Sunday, April 19, 2009

Reflections on Close Reading

Having completed the requirements for an English major at Penn, for me, reading Rabinowitz made a lot of sense because I’ve experienced most of it. It’s true that we are taught that “good reading is slow, attentive to linguistic nuance and [especially] suspicious of surface meanings” (230). At some point, we are conditioned to believe that the best papers are the most subversive to an author’s intention, if that intention is clear, or at least subversive to the norms of the historical period. Also, the idea that close reading can allow a student to reclaim a work to conform to their beliefs is absolutely true. Part of the temptation of being a critic, both in class discussions and in papers, is to make your own soap box and espouse your personal philosophies on life. Interpreting literature is not like math where there is only one right answer.

Two musings on possible ways to go beyond close reading:

1) What does it mean to “read” a text? From Rabinowitz’s observation that the New Critics’ assume the production of texts comes the idea that the physical text is infallible—the words on the page are not to be questioned. We merely assume “that the text we have are the texts the authors wrote, thus conveniently ignoring the interference of publication as an economic and cultural institution” (231). Questioning intentionality, historical context, and the instability of language itself is fair game, but not the materiality of the text. What if we began to think about the meaning behind the print as a way to construct new meanings about a text? What if instead of the relevant literature of the time, we looked at the history of printing and publishing? Thinking specifically about the plays of Shakespeare, and the idea of publisher as author, there are material constraints that limit plot and drastically affect the text we take for authority. There is meaning in the physical process that is often overlooked.

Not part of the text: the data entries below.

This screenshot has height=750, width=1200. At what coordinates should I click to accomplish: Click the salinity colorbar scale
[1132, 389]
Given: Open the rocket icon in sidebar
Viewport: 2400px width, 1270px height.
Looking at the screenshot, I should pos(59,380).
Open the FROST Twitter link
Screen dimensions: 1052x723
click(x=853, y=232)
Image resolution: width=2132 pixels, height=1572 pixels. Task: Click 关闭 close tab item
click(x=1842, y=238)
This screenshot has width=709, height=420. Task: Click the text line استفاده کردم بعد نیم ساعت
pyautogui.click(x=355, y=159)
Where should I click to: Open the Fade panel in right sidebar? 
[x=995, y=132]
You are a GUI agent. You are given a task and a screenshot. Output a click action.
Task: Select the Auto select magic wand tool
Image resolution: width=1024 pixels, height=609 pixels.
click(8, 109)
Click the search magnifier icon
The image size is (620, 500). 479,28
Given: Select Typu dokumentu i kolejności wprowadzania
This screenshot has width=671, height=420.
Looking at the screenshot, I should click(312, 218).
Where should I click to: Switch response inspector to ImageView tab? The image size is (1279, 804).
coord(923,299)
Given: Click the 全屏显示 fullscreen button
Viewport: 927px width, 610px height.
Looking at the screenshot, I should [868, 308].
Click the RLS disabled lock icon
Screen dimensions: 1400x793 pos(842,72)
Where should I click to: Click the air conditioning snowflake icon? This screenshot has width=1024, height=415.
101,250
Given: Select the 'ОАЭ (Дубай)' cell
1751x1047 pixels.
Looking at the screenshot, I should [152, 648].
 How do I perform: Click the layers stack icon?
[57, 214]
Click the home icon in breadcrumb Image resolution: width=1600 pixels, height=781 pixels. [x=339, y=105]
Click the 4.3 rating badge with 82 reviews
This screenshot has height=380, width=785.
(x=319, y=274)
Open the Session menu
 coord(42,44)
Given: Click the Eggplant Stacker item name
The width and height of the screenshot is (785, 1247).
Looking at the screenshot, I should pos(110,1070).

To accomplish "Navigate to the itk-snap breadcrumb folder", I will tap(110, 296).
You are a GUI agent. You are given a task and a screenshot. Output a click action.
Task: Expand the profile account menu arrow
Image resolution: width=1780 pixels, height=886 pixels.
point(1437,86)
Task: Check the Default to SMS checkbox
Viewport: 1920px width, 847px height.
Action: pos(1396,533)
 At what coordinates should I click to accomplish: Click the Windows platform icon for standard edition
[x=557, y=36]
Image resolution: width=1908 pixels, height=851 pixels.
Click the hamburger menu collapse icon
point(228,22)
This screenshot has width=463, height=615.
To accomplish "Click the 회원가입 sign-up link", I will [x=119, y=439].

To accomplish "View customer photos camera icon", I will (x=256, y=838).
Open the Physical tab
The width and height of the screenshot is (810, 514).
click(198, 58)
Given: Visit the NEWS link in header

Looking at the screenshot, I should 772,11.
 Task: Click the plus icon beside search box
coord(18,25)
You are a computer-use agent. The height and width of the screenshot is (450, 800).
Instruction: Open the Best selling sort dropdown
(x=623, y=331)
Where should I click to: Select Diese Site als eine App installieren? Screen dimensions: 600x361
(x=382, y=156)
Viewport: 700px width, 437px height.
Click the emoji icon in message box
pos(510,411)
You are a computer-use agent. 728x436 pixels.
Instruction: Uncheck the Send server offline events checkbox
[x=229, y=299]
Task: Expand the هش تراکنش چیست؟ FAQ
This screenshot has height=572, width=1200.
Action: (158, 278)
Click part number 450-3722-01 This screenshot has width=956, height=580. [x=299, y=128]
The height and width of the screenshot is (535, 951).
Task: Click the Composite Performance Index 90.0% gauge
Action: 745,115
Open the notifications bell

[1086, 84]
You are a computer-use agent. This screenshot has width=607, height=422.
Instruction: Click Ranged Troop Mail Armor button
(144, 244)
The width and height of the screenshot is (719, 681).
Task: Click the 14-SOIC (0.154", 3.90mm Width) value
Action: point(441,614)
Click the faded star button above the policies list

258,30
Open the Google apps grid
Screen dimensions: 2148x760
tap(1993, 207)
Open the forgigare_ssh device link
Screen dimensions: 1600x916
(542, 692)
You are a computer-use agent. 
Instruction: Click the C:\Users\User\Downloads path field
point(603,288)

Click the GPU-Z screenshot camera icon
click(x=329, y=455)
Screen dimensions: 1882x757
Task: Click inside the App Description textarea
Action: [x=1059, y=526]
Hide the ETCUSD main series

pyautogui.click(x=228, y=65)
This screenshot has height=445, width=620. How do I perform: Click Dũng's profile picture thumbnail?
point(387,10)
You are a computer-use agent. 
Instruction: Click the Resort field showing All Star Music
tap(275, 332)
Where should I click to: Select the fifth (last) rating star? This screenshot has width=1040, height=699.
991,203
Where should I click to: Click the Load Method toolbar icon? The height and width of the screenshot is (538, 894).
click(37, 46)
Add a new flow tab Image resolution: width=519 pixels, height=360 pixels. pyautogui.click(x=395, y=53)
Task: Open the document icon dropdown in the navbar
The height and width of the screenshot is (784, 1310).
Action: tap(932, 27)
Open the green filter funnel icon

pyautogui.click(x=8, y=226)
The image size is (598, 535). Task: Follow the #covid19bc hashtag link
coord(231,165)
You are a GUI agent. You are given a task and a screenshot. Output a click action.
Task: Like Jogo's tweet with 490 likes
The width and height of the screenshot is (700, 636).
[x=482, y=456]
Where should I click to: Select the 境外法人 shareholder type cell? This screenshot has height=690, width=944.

2) In the Well Wrought Urn, Cleanth Brooks argues that all good poetry, preconditioned by an ability to close read it, is not only paradoxical but meta-poetry. What if we used that same theory to think about epistolary novels as intrinsic commentaries about modes of reading? Without the benefit of narrative voice, a novel comprised entirely of letters necessitates that everyone is a reader. Can parallels be drawn between reading and hermeneutic practice and the way we conceive personal character? Whether it is a detective novel or an early novel of sentiment, how does reading the very act of reading incriminate a plot outside of the one the author may or may not have intended?